Lyons then handed Cook a clear plastic bag, into which Cook immediately began placing money, including bills that had been earmarked by the bank for use in the event of a robbery. These bills, referred to as “bait money,” have serial numbers which have been recorded by the bank for purposes of identifying the funds after a robbery has occurred.
After learning his identity, Officer Jimmy Reid, an investigator with the Philadelphia Police Department, and Danny Knight, of the Mississippi Bureau of Investigations, went to Lyons’s mother’s house in search of him. After obtaining consent from Claudia Lyons, his mother, officers found a suitcase and a pair of purple sunglasses on the bed in Cozell Lyons bedroom.
The officers obtained an arrest warrant and subsequently arrested Lyons. When Lyons was arrested, the police discovered a key to a room registered to Edna Woods at the local Day’s Inn. After securing a warrant, the police searched the motel room, finding the bait money from the robbery.
Lyons was convicted of armed robbery and sentenced to 28 years. On appeal, he argued the search at the hotel was illegal. MCOA affirmed.
Lyons argues that the police conducted a warrantless trespass into the hotel room, and that the court erred in failing to suppress the money discovered in the room. Lyons cites to Davidson v. State, 240 So. 2d 463 (Miss. 1970).
In Davidson, the defendant was convicted of receiving a stolen tractor. A game warden spotted the tractor on land owned by Davidson, and the warden entered the land to retrieve the tractor’s serial number. The warden then submitted the information to the Quitman County Sheriff’s Department, who secured a warrant to search the defendant’s property. MSC reversed the conviction, finding that the warden illegally searched Davidson’s property.
Unlike Davidson, Lyons has failed to establish that he had a reasonable expectation of privacy in Edna Woods’s motel room at the Day’s Inn. In White v. State, 571 So. 2d 956 (Miss. 1990), MSC said that a person has standing to object when they have a reasonable expectation of privacy.
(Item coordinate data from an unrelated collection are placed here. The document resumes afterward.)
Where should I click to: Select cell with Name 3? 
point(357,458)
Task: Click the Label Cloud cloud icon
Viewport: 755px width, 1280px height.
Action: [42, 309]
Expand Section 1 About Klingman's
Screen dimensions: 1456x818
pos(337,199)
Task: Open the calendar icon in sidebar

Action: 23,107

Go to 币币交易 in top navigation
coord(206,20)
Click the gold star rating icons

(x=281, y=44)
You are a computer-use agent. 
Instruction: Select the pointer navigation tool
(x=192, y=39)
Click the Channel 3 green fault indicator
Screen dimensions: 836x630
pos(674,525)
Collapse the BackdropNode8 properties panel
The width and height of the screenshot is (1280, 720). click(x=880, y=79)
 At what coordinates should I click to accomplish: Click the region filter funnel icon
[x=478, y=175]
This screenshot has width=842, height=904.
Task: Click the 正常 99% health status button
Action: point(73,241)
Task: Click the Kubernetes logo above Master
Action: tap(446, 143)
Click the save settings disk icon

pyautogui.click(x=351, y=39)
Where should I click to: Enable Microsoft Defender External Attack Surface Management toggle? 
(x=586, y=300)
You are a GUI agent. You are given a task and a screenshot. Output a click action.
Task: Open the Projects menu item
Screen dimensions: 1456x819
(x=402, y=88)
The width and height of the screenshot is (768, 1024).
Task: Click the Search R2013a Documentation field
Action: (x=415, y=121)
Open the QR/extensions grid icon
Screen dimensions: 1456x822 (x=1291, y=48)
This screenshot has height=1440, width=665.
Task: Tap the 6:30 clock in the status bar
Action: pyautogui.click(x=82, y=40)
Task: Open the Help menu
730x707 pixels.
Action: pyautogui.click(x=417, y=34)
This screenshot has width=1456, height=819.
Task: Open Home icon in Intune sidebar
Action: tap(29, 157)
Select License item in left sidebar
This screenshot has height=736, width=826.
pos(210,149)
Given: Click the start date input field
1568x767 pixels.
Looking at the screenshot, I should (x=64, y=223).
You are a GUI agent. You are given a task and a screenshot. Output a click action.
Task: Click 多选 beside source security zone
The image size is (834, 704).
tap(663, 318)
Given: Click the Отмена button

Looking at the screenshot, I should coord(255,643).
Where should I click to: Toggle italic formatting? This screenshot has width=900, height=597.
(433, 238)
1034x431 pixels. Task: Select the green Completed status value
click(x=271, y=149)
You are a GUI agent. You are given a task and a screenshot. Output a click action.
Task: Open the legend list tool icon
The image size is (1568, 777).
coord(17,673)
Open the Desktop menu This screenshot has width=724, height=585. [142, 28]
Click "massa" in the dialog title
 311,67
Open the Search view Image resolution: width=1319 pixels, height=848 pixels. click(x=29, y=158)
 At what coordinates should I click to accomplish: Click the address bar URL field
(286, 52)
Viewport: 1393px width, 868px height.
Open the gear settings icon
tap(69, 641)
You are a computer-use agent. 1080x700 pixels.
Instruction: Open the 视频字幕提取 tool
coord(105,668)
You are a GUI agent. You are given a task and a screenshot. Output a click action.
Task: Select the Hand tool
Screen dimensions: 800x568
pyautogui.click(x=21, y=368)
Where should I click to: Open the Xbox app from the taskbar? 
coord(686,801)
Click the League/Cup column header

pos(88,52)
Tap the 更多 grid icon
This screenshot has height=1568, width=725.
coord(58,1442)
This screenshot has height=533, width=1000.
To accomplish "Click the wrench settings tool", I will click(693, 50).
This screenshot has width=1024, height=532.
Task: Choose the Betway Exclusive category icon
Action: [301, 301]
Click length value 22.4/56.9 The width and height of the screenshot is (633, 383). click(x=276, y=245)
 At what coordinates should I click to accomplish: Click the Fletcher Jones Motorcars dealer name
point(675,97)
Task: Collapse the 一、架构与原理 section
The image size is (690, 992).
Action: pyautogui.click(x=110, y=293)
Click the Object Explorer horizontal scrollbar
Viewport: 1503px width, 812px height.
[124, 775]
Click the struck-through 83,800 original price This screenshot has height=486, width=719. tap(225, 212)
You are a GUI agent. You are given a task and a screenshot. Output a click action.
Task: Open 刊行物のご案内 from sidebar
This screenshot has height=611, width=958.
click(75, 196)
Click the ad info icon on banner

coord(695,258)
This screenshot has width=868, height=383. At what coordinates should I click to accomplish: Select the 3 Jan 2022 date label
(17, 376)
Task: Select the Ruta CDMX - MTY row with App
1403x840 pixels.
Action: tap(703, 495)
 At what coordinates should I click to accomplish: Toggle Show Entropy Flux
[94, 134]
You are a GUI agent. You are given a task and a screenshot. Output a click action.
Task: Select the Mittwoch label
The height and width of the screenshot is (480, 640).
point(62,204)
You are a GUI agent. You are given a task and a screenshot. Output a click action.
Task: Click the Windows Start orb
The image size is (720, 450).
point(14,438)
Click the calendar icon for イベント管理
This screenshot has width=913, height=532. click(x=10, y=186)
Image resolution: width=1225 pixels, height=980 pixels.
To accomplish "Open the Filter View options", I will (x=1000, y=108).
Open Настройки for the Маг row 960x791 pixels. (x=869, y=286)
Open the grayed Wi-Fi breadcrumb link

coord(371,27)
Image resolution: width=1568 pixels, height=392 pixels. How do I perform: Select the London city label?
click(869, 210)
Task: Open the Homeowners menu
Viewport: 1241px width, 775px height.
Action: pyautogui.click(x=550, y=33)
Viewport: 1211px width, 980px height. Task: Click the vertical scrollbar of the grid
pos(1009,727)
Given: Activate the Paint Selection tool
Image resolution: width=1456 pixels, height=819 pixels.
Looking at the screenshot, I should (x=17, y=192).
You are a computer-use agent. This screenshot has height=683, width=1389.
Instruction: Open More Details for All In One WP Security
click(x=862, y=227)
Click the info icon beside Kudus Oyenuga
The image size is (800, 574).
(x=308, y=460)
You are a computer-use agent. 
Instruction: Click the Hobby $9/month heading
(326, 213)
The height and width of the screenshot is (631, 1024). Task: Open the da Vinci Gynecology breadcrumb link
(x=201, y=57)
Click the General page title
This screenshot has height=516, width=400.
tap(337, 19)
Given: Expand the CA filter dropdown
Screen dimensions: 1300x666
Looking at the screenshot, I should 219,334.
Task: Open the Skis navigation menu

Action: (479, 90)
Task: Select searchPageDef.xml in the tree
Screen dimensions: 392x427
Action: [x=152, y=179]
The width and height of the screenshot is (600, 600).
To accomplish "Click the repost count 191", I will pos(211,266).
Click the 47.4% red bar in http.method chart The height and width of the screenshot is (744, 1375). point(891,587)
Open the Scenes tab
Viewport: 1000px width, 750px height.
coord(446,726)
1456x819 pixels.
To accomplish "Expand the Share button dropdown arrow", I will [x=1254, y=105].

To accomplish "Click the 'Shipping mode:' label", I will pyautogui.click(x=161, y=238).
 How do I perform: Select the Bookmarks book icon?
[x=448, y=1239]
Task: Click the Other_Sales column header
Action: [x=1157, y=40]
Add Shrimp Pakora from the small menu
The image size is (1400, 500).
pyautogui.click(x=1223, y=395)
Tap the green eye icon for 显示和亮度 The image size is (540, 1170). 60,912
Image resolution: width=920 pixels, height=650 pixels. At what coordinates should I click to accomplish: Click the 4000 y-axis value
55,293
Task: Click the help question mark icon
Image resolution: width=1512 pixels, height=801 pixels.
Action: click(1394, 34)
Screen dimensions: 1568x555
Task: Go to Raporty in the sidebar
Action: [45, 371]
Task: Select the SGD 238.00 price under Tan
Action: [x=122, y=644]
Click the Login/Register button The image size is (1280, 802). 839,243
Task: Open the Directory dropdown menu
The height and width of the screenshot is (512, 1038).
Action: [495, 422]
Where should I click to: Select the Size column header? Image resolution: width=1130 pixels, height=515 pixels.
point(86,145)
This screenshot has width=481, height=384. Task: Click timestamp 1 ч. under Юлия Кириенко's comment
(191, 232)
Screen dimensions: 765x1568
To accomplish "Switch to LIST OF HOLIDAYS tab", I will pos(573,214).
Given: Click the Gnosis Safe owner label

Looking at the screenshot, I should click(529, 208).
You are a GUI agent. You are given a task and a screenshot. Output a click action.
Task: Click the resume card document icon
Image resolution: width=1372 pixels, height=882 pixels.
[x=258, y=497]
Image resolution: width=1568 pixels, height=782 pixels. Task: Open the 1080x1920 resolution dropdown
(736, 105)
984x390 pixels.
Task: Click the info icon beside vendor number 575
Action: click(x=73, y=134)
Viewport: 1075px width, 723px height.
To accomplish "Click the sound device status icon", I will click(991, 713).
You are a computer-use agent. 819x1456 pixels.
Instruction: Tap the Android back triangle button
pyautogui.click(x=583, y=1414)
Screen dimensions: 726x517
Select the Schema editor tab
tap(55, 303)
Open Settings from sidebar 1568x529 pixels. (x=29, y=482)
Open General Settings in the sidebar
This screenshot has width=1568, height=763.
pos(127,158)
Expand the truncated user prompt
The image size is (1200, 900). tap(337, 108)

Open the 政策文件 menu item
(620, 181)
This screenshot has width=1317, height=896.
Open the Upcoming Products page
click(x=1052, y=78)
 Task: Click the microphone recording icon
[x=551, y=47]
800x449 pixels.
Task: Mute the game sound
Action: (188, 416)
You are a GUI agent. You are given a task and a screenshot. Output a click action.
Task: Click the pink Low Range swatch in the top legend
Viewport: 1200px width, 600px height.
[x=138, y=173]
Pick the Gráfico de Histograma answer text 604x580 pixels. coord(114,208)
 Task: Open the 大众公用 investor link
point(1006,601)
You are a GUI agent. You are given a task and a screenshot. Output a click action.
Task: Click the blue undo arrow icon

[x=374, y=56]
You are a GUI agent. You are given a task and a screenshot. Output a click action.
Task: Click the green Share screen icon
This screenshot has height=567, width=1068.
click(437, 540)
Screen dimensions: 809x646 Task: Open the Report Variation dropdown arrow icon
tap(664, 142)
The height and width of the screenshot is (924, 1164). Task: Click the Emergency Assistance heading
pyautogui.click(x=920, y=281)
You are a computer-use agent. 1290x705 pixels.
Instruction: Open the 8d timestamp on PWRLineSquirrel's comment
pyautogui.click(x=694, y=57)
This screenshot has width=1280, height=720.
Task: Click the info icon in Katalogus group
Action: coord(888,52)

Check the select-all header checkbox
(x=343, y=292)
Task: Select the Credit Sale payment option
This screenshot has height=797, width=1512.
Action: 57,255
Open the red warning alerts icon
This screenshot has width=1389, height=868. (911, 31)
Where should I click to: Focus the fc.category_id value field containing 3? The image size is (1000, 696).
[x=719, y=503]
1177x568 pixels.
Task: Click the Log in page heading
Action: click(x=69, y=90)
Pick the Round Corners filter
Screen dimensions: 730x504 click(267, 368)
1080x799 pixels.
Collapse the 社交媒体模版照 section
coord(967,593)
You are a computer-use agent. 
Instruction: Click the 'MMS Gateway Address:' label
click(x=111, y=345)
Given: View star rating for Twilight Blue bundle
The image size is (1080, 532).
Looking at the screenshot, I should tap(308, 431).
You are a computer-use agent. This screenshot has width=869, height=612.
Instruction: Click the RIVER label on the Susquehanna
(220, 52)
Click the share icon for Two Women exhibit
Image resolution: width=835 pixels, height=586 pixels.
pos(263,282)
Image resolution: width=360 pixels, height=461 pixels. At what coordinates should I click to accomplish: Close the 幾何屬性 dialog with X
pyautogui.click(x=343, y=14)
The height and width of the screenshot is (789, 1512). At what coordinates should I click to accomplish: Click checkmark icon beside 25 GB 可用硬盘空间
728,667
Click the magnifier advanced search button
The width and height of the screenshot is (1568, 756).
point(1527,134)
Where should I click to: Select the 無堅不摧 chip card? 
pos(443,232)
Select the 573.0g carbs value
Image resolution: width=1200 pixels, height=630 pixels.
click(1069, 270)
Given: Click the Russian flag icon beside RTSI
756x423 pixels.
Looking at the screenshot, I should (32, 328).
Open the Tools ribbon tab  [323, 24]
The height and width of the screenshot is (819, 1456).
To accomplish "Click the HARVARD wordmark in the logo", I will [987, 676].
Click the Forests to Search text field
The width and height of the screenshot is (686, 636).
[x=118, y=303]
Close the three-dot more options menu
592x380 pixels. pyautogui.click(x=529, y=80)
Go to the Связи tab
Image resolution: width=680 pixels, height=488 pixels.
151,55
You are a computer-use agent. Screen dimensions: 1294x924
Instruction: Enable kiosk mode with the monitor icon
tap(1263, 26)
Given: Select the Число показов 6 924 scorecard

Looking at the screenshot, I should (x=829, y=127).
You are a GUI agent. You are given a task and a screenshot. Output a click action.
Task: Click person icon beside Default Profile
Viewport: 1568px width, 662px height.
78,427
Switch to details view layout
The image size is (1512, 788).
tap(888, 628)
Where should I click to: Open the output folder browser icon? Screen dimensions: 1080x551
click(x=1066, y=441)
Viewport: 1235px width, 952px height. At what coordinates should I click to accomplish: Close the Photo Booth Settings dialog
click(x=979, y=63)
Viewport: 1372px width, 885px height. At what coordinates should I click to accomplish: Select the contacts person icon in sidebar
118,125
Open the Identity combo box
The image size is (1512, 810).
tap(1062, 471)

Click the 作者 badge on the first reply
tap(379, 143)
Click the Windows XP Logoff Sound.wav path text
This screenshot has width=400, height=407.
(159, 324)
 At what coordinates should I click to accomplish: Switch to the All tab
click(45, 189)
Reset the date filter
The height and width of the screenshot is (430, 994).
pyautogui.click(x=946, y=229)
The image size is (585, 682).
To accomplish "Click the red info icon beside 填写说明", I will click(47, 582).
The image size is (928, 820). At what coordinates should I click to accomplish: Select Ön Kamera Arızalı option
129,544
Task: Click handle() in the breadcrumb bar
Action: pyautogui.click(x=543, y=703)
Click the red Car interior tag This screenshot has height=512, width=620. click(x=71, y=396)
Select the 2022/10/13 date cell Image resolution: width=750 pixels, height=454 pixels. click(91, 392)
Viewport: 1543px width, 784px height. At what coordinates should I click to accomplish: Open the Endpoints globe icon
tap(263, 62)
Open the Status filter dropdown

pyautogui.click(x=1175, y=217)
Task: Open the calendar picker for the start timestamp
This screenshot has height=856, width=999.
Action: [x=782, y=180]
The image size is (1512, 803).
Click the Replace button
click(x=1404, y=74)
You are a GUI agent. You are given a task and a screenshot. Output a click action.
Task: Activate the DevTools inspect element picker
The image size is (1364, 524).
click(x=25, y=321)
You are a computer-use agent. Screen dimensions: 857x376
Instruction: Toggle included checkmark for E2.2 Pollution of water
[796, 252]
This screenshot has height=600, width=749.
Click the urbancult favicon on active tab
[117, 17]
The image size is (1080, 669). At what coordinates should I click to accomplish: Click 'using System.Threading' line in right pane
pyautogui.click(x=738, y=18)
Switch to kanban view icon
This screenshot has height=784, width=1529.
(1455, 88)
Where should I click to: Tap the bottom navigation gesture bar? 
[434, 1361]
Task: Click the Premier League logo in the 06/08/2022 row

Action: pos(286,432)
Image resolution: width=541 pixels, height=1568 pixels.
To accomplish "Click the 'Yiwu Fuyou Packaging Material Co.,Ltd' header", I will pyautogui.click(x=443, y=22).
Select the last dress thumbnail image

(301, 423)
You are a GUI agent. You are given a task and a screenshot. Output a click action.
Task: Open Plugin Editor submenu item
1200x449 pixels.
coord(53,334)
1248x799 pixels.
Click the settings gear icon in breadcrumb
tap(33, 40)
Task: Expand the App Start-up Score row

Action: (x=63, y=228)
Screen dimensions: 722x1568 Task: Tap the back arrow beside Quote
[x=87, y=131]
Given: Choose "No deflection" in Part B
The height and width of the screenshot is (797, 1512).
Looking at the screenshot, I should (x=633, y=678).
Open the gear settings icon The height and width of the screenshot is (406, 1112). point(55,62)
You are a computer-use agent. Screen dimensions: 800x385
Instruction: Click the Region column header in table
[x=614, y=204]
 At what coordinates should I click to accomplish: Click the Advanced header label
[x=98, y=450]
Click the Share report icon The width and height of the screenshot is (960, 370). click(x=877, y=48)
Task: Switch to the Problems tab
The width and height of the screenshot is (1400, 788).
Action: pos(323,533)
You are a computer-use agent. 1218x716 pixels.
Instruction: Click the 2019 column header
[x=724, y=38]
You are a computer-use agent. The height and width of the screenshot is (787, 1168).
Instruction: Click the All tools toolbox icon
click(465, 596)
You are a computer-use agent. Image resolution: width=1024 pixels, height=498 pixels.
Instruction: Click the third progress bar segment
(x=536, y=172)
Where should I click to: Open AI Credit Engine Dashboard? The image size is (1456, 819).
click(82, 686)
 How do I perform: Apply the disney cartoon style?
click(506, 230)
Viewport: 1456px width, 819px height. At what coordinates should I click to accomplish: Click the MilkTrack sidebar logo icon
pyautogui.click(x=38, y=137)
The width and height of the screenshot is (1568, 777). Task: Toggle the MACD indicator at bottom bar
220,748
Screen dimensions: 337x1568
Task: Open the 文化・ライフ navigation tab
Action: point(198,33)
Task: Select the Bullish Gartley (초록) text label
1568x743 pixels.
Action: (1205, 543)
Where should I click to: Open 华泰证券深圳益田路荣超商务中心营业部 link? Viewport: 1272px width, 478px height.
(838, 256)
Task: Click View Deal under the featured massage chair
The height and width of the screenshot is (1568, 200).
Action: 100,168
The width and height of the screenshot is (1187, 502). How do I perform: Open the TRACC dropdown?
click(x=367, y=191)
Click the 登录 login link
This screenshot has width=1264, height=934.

Lyon’s attorney did not produce any evidence that Lyons had any expectation of privacy in the room, nor did he advance such an argument before the trial court. As Lyons did not produce evidence that he had a reasonable expectation of privacy in Woods’s hotel room, he lacked standing to contest the search and the admission of the evidence obtained as a result of the search.